The mysterious and shocking (though not surprising) demise of the King of Pop seemed to dwarf even primetime sharing moments like election night and and uprising in Iran. Last week, media maven Clay Shirky said of the Iran reaction exploding on Twitter: "This is it. The big one." And he was right - for the Internet era that was last week. This one was bigger, and here's why.
First the obvious: dying iconic pop stars trump political street battles in countries halfway around the world, unleashing a massive community of grief that will never be matched by that some of us may feel for murdered street protesters. We may think that makes us something less than a responsible, attentive society. But it's not going to change.
So beyond the MJ icon thing, why did the news hit with megatonnage for social media? For one, the sudden spread of such cultural momentous news hit the network in the late afternoon and spread like wildfire. Huge events like the presidential election and the disputed Iran election unfolded; Jackson's death hit like a bomb.
For another, the rapid adoption of social networking among older users - ie, people who were Michael Jackson fans in his prime - made venues like Facebook, Twitter, YouTube and news search sites like Google the media of first choice. I suspect that many people used their phones to tune in, or kept cable TV on in the background while jumping into the global conversation on the social networks.

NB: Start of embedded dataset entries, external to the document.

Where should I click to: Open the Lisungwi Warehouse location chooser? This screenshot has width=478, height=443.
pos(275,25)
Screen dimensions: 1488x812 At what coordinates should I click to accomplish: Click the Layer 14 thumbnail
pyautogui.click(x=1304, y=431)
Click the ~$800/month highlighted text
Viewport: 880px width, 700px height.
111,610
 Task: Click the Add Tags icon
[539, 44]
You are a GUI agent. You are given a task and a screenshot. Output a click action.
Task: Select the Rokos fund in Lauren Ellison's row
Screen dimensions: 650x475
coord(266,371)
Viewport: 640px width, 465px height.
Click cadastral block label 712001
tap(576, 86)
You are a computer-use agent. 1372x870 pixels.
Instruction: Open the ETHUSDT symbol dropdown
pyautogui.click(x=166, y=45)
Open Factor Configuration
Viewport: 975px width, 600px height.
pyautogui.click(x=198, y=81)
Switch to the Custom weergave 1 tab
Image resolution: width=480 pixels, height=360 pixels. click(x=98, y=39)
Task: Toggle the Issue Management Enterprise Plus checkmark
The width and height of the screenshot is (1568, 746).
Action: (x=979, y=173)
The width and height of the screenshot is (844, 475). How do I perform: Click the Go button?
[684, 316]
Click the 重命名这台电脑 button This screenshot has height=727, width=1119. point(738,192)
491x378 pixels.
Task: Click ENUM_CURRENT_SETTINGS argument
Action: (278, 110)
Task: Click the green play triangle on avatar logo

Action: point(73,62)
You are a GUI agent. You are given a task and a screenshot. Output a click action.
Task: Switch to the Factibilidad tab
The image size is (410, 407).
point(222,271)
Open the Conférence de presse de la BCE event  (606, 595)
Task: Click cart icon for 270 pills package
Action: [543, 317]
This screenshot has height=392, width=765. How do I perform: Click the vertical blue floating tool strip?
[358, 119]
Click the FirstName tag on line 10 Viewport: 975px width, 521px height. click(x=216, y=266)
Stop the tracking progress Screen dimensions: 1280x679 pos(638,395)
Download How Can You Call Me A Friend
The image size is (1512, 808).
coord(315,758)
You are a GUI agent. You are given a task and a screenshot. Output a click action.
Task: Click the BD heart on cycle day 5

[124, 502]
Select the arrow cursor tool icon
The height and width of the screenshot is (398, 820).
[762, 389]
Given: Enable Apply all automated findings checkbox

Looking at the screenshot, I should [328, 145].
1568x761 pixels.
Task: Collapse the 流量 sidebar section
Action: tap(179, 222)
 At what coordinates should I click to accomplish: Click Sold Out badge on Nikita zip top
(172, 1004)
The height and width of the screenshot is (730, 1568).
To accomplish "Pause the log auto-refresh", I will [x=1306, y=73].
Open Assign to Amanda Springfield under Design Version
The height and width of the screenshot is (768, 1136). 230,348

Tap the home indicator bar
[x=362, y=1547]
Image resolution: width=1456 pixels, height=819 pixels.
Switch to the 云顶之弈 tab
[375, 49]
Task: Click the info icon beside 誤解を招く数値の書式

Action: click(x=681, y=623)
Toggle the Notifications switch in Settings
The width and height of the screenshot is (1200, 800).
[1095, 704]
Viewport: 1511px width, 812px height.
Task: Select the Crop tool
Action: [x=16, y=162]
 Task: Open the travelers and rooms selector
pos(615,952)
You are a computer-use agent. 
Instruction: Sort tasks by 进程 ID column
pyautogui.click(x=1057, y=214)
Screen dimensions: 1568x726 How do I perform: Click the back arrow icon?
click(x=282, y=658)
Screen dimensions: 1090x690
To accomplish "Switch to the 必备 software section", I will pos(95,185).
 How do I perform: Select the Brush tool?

So everybody had something to say - and they all wanted to say it at the same time. Then too, the very nature of sites like Facebook allow the easy sharing of media; Jackson videos were everywhere last night and the sheer volume of footage shared online had to set some kind of record.
But there's another reason as well - the personal nature of social media. I think my friend Peter Daou got at the core of it with his quick Tweet after the news broke yesterday: "With the loss of anyone famous what we're really mourning is the passage of our own lives, their death a marker on OUR journey."